Photo: Courtesy of Everett3/11Farewell My Concubine (1993)
Sumptuous and operatic, **Chen Kaige’**s melodrama spans half a century of Chinese history from the mid-twenties to the mid-seventies. It’s the epic story of two young men who meet while studying at the Peking Opera, become fast friends, rise to stardom, then face one huge problem: Dieyi (Leslie Cheung) has fallen in love with Xiaolu (Zhang Fengyi) who himself marries a prostitute (Gong Li). Winner of the Palme d’Or at Cannes, this is a movie bursting with passion, betrayal, and the cruel handwriting of history, and it boasts an unforgettably good performance by the charismatic Cheung.
Photo: Courtesy of Everett4/11Flowers of Shanghai (1998)

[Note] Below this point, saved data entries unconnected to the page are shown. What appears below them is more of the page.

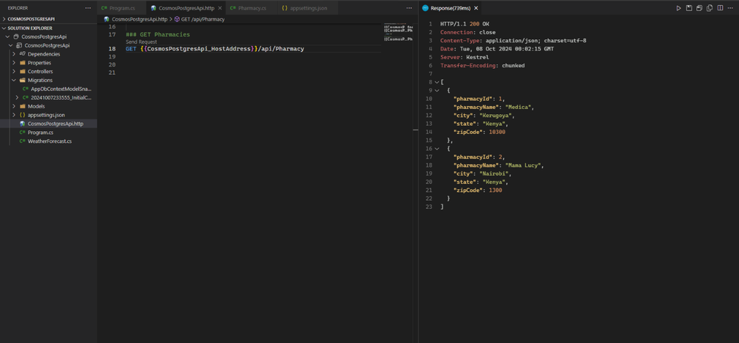Image resolution: width=739 pixels, height=343 pixels.
Task: Click the save response icon
Action: 689,8

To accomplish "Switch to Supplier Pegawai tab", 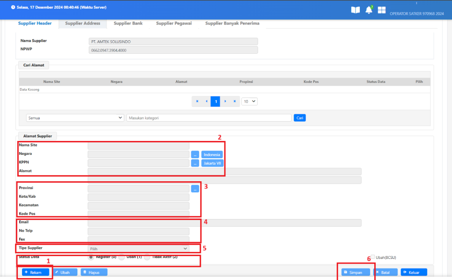I will tap(174, 23).
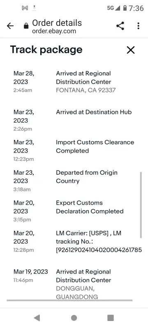The height and width of the screenshot is (328, 148).
Task: Click the vertical scrollbar on the tracking list
Action: click(x=141, y=205)
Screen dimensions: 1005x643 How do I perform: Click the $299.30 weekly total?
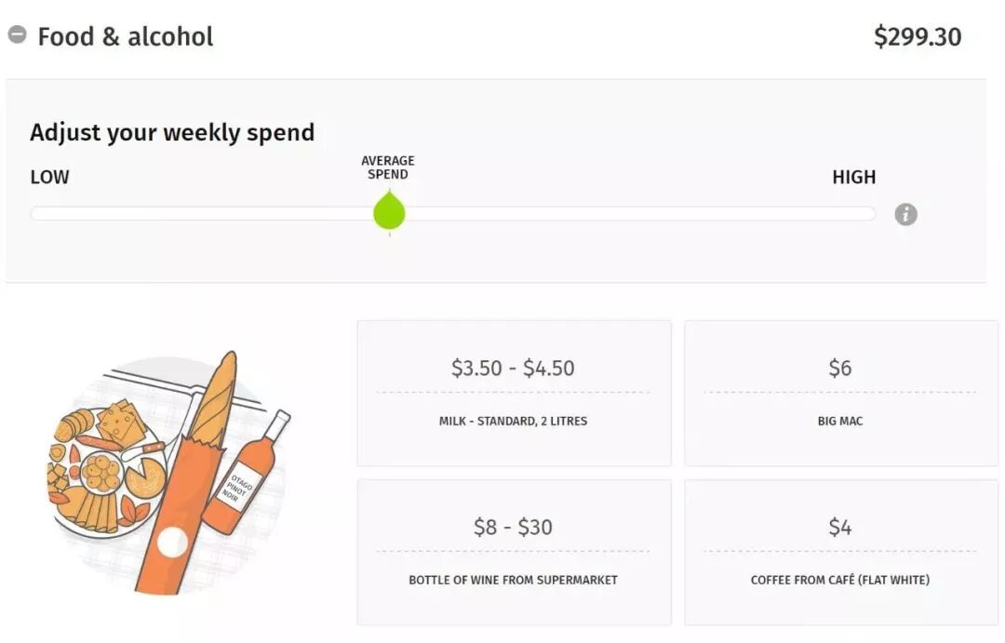(x=917, y=37)
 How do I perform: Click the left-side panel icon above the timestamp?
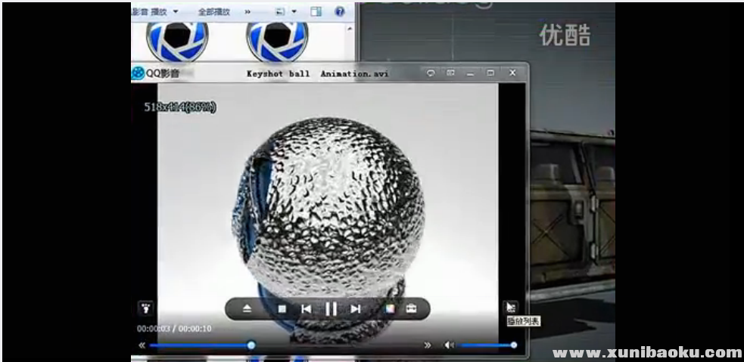(145, 308)
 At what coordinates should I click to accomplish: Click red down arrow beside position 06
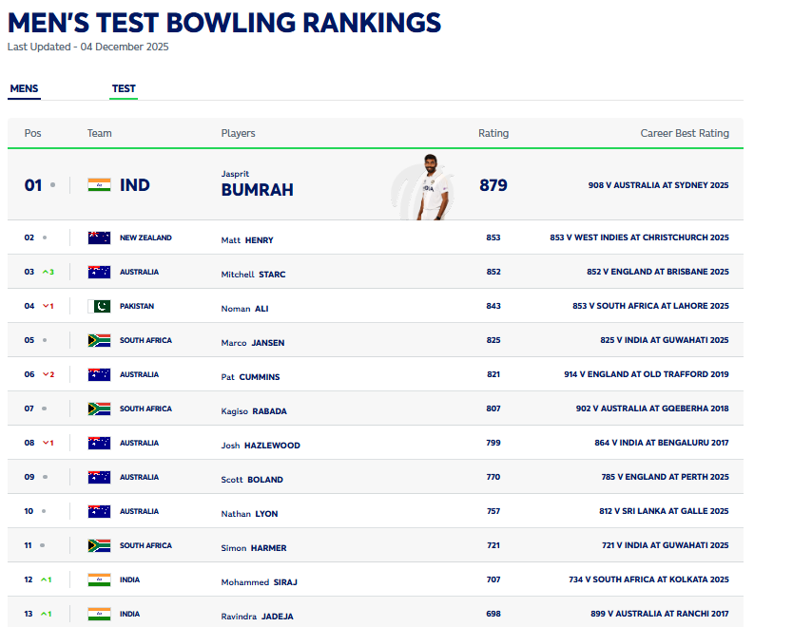tap(45, 375)
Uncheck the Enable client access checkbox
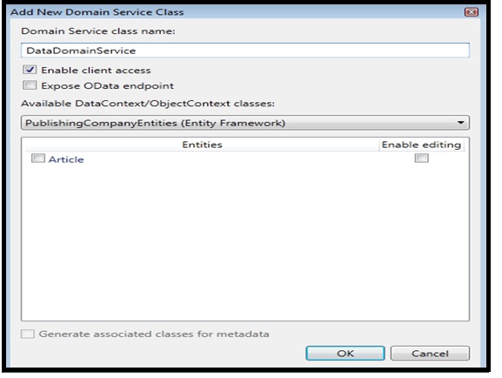The width and height of the screenshot is (502, 378). (x=30, y=70)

Arguably the greatest filmmaker anywhere over the past 30 years, the Taiwanese director Hou Hsiao-Hsien reaches a pinnacle of delicacy in this ravishing, heartbreaking story about the high-class brothels, or “flower houses,” of late-nineteenth-century Shanghai, where wealthy men came for pleasures more complicated than sex. The beautiful women who draw them there can rise high—or plunge—depending on the men’s whims and the machinations of the other “flowers.” In capturing this gesture world where few things are ever spoken—nearly all the decisive action happens off-screen—Hou works with a refinement that you find only in the greatest artists. Imagine a novel by Henry James crossed with a painting by Vermeer.
Photo: Courtesy of Everett5/11In the Mood for Love (2000)
The most beloved film by Hong Kong director Wong Kar Wai, the artistic director of the “China: Through the Looking Glass” show, this tale of romantic longing is a masterpiece of style, from its dazzling costumes to its gorgeous choreography. Tony Leung and Maggie Cheung give richly moving performances as neighbors in an apartment building who, when their respective spouses spend time out of town, inexorably start falling in love. Driven by the most haunting musical theme in recent movies, Wong’s film has been voted by international critics one of the 25 greatest films of all time.